The simple bottom line: Mail system operators are not able to give you
the corpus you need. It's not that we wouldn't like to be able to, but
we don't have it assembled because we can't ethically do so without
investing huge amounts of time we do not have.
HOWEVER...
USC is in a particularly good position to be collecting such a corpus.

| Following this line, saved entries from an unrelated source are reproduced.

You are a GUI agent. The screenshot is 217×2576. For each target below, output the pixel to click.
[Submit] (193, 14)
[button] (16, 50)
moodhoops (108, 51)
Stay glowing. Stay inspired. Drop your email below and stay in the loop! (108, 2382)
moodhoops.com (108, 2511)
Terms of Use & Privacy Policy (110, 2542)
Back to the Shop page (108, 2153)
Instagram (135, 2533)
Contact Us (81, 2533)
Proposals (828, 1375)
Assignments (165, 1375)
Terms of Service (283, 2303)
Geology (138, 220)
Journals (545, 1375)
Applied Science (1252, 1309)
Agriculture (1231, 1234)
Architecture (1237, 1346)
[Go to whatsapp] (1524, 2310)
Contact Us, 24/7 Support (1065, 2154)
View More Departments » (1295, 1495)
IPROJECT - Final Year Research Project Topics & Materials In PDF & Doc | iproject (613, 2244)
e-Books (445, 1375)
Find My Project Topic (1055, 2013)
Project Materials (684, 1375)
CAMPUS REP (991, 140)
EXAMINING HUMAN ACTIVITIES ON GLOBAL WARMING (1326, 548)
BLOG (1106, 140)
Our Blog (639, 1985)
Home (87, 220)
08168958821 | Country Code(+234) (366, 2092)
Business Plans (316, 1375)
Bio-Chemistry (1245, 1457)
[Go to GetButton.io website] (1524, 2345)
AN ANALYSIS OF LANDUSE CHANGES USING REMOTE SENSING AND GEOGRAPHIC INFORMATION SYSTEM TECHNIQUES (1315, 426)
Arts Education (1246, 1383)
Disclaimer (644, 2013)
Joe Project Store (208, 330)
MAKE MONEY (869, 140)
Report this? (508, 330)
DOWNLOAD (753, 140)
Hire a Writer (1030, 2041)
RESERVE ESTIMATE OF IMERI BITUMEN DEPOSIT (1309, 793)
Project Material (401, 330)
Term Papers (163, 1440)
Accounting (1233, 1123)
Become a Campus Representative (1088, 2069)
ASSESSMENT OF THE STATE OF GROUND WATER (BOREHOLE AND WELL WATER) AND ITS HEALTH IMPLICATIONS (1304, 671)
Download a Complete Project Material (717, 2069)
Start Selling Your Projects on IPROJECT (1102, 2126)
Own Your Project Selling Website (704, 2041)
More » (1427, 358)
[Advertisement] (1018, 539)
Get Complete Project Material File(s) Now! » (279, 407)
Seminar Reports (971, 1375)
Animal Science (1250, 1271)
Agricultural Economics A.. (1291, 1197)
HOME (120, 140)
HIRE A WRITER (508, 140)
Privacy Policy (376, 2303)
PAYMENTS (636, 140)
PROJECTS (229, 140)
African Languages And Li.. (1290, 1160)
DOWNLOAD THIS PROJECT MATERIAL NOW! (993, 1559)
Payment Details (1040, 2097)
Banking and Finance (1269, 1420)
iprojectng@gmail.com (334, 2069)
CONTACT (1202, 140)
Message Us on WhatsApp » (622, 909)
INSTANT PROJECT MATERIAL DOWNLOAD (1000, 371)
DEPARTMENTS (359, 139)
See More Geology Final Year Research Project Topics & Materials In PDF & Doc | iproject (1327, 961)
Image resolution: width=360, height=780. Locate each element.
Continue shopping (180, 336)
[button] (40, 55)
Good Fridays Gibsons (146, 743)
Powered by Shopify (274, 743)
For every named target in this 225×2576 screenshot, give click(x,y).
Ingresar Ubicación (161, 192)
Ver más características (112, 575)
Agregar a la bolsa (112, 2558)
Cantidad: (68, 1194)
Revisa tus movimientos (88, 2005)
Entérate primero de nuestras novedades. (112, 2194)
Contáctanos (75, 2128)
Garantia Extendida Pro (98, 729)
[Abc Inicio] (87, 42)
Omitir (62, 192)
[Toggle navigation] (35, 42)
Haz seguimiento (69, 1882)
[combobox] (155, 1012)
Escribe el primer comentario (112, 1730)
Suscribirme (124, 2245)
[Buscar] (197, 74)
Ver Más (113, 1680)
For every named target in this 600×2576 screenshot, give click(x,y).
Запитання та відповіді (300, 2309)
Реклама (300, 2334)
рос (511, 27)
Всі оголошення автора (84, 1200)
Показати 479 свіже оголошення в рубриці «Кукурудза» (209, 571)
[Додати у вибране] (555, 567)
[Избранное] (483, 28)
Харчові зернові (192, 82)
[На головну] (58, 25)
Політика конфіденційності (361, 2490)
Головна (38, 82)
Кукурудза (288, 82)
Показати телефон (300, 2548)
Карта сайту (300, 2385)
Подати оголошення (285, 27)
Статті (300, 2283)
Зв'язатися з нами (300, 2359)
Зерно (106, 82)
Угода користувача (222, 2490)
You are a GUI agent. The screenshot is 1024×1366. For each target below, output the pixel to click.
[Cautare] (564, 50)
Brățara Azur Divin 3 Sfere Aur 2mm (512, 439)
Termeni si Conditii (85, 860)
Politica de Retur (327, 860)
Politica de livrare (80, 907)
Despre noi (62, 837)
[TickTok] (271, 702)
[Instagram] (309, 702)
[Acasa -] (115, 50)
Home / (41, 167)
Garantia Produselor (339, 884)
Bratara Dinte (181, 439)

"isi.edu" and "usc.edu are two of the oldest domains on the Internet and
unless they are very strange among such domains, they are targeted by
huge streams of spam. Less noticeable: they are probably targeted by
substantial streams of non-spam "oops" mail. I'd bet that Jon Postel's
old address gets targeted by hundreds of innocent messages every day,
along with thousands of pieces of spam. Someone could hand-classify
that. You also have the advantage of being a sizable private university,
so you aren't limited by some of the rules public universities have, and
you could probably do more than a public school -- for example, UCLA or
UCB -- could to encourage students and staff to let you do research on
their Ham.
IOW: MY users would resist or refuse me handing you their private and/or
confidential mail for "research" they don't care about, I can't quickly
explain, and none of us is being paid to help. OTOH: YOUR institution is
well-situated to generate exactly the corpus you seek.